(WHAT TO PRODUCE):
In the material below, take the lines from the one with "採用情報 (98, 394)" up to and including the one with "返回 (276, 191)", and reproduce each in full. Shift every coordinate in the answers by -92 and leave the rest of each line unchanged.
────────────────
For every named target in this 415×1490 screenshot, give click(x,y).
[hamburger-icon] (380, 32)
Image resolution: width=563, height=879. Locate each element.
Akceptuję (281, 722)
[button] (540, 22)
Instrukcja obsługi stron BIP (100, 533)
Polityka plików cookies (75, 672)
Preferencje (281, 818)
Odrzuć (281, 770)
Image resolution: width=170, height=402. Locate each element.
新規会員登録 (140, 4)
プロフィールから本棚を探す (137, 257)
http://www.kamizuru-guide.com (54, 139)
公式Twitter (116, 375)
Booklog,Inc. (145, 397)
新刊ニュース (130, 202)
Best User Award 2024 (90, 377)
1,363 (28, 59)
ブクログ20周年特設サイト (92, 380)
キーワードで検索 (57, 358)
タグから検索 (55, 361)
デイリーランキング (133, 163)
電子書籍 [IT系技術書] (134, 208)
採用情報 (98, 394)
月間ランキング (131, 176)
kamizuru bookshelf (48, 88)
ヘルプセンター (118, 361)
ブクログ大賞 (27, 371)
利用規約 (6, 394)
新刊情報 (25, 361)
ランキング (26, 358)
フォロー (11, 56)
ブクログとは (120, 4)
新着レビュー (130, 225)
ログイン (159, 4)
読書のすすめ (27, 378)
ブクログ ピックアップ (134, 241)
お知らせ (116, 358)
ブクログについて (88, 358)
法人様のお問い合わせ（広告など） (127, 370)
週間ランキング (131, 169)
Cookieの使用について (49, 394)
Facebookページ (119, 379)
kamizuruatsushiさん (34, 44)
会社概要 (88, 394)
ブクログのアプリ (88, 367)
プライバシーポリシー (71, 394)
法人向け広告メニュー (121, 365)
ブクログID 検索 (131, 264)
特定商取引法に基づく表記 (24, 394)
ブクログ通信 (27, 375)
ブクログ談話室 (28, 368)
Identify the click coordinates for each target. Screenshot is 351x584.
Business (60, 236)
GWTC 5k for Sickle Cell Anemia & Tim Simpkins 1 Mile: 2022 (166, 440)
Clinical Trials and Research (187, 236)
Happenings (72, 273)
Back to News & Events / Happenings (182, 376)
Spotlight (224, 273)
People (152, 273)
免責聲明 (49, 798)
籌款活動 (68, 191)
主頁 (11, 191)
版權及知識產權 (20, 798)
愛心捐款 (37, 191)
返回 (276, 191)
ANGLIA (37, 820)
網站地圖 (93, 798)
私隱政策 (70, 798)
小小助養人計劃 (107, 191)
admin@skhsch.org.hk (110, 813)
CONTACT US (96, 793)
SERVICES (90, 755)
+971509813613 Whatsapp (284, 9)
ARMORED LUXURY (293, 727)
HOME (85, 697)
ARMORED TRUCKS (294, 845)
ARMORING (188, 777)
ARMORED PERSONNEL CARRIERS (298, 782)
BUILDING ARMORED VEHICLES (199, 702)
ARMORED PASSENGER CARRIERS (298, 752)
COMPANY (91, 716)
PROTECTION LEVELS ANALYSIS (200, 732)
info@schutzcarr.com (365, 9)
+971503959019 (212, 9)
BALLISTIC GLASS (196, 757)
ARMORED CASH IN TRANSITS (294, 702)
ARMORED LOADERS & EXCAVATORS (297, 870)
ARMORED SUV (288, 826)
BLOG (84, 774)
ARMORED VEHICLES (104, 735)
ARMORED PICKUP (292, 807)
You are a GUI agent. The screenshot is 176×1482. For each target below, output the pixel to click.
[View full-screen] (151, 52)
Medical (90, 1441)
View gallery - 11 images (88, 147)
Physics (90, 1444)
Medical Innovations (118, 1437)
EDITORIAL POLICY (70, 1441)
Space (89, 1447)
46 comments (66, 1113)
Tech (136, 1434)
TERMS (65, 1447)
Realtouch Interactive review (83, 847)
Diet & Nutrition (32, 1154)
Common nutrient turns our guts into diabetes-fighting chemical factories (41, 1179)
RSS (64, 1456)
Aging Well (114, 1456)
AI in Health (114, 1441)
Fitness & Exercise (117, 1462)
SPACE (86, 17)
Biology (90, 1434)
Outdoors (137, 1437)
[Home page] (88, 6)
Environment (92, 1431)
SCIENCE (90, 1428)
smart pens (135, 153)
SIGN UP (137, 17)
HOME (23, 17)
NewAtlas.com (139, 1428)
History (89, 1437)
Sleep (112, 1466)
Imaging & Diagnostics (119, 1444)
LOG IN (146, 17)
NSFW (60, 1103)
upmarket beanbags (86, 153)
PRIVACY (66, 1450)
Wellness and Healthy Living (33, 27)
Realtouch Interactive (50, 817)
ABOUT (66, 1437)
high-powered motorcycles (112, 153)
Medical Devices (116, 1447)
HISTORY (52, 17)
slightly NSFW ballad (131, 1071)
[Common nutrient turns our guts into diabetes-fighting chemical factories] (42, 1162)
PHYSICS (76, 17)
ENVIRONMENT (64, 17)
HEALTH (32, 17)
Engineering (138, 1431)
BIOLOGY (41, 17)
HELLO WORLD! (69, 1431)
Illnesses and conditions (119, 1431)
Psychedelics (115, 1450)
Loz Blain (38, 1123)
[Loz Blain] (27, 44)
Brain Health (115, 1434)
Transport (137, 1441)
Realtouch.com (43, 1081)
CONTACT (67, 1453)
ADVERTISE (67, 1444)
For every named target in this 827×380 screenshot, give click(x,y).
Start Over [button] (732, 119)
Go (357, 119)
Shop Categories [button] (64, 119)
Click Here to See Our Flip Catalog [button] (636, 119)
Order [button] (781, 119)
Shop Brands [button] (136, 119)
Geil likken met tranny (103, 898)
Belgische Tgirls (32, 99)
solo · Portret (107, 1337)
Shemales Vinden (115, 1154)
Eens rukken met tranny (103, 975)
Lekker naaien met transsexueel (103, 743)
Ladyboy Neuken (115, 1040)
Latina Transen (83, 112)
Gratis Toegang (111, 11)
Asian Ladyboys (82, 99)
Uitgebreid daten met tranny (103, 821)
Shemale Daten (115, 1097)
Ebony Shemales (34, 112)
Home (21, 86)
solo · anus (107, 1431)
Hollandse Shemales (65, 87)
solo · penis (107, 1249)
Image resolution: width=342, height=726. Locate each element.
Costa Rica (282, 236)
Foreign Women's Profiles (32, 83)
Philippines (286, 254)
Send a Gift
────────────────
(RESPONSE TO THE TASK):
採用情報 (6, 302)
月間ランキング (39, 84)
kamizuru bookshelf (-44, -4)
ヘルプセンター (26, 269)
ブクログ大賞 (-65, 279)
利用規約 (-86, 302)
新刊情報 (-67, 269)
ランキング (-66, 266)
フォロー (-81, -36)
ブクログとは (28, -88)
新着レビュー (38, 133)
ログイン (67, -88)
読書のすすめ (-65, 286)
ブクログ ピックアップ (42, 149)
お知らせ (24, 266)
ブクログについて (-4, 266)
法人様のお問い合わせ（広告など） (35, 278)
週間ランキング (39, 77)
Cookieの使用について (-43, 302)
Facebookページ (27, 287)
kamizuruatsushiさん (-58, -48)
会社概要 (-4, 302)
ブクログのアプリ (-4, 275)
プライバシーポリシー (-21, 302)
法人向け広告メニュー (29, 273)
ブクログID 検索 (39, 172)
特定商取引法に基づく表記 (-68, 302)
ブクログ通信 (-65, 283)
ブクログ談話室 (-64, 276)
Identify the click coordinates for each target. Screenshot is 351x584.
Business (-32, 144)
GWTC 5k for Sickle Cell Anemia & Tim Simpkins 1 Mile: 2022 (74, 348)
Clinical Trials and Research (95, 144)
Happenings (-20, 181)
Back to News & Events / Happenings (90, 284)
Spotlight (132, 181)
People (60, 181)
免責聲明 (-43, 706)
籌款活動 (-24, 99)
主頁 (-81, 99)
版權及知識產權 (-72, 706)
愛心捐款 (-55, 99)
返回 (184, 99)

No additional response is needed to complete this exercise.